***** SUPPLIED MATERIAL *****

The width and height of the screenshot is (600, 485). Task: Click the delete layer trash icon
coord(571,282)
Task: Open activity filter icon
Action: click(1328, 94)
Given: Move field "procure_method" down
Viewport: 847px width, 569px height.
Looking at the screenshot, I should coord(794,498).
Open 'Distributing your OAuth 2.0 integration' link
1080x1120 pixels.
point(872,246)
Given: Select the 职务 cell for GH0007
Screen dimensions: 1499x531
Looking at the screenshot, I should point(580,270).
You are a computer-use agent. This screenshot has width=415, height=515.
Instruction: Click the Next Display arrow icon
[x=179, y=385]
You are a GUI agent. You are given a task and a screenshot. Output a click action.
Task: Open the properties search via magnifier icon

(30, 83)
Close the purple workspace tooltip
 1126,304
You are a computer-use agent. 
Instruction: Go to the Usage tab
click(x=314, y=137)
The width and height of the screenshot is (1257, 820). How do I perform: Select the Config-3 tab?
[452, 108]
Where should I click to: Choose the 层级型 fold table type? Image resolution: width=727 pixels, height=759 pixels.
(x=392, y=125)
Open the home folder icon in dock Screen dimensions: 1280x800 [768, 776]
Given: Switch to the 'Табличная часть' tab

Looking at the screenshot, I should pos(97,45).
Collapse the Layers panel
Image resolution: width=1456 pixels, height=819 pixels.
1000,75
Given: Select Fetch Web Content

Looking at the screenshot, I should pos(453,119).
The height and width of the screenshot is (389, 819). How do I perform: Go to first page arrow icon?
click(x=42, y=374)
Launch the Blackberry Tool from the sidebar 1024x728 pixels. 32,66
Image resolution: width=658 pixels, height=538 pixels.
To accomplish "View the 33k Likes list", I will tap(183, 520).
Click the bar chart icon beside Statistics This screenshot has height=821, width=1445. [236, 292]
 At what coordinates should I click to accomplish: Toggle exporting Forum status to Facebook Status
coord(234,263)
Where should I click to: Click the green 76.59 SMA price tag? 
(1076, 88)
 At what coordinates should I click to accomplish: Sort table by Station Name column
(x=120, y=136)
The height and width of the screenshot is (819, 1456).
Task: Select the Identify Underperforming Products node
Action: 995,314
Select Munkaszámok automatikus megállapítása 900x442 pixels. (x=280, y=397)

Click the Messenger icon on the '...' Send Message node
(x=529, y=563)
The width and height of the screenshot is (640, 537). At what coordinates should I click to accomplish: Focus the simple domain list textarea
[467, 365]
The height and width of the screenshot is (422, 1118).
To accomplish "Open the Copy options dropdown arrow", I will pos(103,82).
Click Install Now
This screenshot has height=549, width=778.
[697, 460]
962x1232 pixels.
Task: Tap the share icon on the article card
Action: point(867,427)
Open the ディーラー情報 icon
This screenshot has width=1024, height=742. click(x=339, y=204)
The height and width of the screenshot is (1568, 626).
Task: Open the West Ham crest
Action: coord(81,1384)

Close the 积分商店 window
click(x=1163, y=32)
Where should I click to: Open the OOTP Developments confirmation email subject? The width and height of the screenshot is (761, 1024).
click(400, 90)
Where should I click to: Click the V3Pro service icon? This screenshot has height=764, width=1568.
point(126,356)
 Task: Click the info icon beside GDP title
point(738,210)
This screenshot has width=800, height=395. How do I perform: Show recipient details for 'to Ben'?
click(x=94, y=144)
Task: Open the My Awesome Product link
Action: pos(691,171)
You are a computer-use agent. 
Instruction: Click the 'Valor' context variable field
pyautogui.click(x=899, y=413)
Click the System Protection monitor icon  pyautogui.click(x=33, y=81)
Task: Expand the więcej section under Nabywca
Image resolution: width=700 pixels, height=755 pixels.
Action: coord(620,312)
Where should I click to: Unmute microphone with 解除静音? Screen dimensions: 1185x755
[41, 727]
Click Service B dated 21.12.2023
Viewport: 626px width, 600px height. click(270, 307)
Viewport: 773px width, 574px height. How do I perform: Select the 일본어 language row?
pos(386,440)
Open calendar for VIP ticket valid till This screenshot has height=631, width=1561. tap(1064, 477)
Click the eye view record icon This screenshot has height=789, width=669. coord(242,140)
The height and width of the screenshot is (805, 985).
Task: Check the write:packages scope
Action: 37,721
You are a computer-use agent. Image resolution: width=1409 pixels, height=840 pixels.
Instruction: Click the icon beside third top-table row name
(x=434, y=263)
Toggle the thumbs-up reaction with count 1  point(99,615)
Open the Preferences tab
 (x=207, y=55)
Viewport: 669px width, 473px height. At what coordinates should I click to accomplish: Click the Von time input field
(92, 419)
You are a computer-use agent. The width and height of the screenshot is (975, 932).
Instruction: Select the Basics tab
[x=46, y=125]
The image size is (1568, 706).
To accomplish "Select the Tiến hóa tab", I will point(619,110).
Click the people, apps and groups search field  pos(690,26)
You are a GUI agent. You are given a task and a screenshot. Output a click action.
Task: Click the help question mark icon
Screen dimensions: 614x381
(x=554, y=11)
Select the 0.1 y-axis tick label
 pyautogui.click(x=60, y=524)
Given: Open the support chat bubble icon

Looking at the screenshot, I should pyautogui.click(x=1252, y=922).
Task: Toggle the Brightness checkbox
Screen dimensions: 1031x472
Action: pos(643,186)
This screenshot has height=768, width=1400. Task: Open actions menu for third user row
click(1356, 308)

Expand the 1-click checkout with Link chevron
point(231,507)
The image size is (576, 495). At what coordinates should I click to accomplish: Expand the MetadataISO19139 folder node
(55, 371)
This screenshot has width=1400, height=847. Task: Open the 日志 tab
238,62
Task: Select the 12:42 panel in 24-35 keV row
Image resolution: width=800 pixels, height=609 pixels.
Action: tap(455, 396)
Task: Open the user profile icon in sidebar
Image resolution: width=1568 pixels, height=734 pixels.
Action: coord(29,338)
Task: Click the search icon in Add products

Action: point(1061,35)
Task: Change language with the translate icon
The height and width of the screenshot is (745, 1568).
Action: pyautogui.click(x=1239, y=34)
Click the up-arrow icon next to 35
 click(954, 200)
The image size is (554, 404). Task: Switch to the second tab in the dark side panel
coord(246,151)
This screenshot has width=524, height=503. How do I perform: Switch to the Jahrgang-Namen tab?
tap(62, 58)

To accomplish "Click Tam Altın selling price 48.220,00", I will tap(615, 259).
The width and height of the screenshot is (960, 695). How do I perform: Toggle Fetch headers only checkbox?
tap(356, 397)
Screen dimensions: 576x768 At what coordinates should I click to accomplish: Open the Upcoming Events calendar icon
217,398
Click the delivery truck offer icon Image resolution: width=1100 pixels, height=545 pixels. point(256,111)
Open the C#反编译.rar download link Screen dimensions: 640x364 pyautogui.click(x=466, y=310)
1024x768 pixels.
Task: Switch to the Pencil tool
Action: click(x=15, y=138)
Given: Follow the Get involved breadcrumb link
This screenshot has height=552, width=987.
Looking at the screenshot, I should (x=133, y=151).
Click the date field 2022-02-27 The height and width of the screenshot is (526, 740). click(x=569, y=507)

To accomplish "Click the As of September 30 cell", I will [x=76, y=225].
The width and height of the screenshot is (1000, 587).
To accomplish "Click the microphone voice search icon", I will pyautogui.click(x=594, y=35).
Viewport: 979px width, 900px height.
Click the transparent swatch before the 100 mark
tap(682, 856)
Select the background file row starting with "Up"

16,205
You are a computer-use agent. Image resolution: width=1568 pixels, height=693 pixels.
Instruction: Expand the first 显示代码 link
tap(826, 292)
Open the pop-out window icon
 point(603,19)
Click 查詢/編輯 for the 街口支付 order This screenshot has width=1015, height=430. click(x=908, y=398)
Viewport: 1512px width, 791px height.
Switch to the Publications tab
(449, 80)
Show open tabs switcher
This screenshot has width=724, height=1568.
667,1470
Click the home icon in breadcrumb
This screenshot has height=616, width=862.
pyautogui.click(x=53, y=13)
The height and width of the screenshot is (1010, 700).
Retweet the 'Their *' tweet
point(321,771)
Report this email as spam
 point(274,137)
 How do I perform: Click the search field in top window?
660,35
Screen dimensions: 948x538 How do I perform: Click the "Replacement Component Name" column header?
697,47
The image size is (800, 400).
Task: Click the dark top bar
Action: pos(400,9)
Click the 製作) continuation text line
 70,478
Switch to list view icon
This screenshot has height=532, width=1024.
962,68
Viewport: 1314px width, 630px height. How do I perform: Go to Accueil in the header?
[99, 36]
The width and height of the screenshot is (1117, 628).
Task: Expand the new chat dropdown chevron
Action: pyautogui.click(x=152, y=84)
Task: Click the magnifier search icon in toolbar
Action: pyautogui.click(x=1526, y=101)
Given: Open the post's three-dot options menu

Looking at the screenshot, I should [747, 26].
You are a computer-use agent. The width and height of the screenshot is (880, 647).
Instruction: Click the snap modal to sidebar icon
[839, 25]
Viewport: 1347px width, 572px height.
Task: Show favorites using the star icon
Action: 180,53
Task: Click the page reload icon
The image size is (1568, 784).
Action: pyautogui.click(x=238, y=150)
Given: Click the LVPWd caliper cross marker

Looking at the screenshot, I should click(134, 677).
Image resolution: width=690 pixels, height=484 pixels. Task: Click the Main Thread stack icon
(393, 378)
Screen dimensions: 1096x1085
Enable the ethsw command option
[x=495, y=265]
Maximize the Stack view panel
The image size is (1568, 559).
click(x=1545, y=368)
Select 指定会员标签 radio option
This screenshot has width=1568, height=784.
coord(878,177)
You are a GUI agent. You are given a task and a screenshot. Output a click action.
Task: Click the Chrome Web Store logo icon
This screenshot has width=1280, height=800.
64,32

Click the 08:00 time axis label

*****

_TASK REQUIREMENTS_
What is needed is a count of the lines in the data that contain the word "computer"; please give it and no other words.

_EXERCISE SOLUTION_
7